Brief.
Answer these questions from the passage about Doris Jones below:
(a) How many hours of care per week was the company providing in the autumn of 2019?
(b) What is Caroline Southgate's professional training?
(c) What book did she come across while waiting at Stansted Airport, and who wrote it?

Given passage.
○ ○ ○ ○ ○ ○ ○
In the autumn of 2019, Southend-based domiciliary care company Doris Jones was providing 800-1,000 hours of care per week. It was rated as Outstanding by the Care Quality Commission. It had a strong local presence and awareness. It was profitable and its staff turnover levels were comparatively low in an industry known for very high rates of churn. 

But for Caroline Southgate, there was an itch – and she didn’t know how to scratch it. As the majority shareholder, she and her business partners had wanted to scale the business – there had been talk about opening other branches – but her fear had always been about losing the quality of the care they provide. 

There was capacity for the business to grow and, in her mid-fifties, she wanted to be more than just the face of the business as its registered manager. “I’m a physiotherapist by training, so I didn’t know how to have conversations about scaling up,” she says.

Then, waiting for a daughter to arrive at Stansted Airport, she came across Jamie Waller’s book Unsexy Business.

In it, Waller kept referencing Cranfield’s Business Growth Programme (BGP) and The Supper Club as sources of support. Piqued by the idea of going to a business school, she applied to the BGP. 

“I was a bit daunted at first but I loved every minute of it. It did put me in my uncomfortable zone; when you start and grow a business, nobody coaches you about your role and how it might develop, after a lifetime of looking after people, pinning down what I wanted was difficult. I came away from the course armed with a lot of confidence and feeling a foot taller.”

She also came out of it with a punchy business plan (one which won that particular cohort’s prize as the best of its year). “One thing I learned from the BGP was that we had a solid foundation for growth.”

One segment of the BGP course focused on business continuity – but unsurprisingly it didn’t provide the full playbook for a domiciliary care business facing the impact of a global pandemic.

However, Southgate was prepared.

In January, en route back from Australia, she saw the Hong Kong population wearing face masks – and immediately started to plan.
○ ○ ○ ○ ○ ○ ○
Stored records:

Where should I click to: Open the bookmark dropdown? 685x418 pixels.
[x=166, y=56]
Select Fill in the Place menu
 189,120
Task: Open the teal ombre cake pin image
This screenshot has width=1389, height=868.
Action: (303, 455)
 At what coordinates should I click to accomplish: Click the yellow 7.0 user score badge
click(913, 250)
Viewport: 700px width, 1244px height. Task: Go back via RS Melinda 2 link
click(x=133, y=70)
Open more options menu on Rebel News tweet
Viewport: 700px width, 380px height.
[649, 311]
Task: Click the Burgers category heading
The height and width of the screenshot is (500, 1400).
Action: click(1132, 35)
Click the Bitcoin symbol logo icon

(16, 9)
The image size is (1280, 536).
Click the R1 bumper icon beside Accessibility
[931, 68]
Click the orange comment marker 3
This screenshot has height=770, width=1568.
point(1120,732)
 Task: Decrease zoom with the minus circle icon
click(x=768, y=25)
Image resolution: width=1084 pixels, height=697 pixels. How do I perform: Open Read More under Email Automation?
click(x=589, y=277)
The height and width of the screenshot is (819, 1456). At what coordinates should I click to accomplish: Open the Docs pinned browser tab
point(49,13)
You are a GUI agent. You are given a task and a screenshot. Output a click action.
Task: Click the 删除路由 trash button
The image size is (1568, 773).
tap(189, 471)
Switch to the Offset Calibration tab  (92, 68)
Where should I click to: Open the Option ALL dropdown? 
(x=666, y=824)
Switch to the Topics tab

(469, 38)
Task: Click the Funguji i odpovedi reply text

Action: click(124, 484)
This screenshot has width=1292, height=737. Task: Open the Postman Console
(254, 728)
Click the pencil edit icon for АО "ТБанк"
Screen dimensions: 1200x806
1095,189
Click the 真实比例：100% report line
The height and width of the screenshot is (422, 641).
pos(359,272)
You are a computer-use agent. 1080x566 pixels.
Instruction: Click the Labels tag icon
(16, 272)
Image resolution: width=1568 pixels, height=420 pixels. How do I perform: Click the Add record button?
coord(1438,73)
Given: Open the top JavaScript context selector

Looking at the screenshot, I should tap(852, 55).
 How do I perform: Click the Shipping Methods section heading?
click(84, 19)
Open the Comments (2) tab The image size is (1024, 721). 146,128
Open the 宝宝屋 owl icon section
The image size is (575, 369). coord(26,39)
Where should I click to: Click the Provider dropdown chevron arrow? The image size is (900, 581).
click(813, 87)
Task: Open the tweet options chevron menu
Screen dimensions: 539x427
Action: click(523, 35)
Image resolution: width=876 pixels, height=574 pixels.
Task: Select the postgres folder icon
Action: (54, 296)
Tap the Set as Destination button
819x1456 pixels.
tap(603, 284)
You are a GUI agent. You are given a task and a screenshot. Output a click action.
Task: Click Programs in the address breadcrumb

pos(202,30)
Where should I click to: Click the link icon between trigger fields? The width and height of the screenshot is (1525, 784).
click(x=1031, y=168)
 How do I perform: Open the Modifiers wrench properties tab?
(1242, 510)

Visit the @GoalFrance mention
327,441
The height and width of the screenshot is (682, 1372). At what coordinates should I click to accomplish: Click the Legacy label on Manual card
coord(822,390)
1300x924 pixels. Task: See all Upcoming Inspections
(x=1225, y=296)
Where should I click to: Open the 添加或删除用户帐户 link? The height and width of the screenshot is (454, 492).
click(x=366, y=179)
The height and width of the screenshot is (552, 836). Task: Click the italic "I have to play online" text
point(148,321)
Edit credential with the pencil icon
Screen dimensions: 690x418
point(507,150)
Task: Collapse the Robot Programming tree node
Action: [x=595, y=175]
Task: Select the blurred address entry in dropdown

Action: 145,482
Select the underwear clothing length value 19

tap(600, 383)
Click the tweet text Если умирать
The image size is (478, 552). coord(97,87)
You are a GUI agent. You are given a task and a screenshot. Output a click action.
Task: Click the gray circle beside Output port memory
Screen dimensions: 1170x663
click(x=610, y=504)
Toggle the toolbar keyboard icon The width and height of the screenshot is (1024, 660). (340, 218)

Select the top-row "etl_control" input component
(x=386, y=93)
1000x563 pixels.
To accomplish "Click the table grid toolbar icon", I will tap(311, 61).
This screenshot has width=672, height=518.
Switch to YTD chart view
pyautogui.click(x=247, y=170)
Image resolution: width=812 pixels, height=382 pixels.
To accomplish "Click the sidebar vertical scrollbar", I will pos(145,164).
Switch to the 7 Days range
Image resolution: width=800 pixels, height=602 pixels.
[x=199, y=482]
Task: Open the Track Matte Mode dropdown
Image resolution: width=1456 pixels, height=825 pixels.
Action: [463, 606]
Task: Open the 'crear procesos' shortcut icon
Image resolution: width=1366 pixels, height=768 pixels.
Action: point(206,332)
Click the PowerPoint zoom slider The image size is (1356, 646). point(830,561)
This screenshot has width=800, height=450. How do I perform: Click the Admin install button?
○ ○ ○ ○ ○ ○ ○
Task output.
(a) 800-1,000 hours
(b) Physiotherapy
(c) Unsexy Business, by Jamie Waller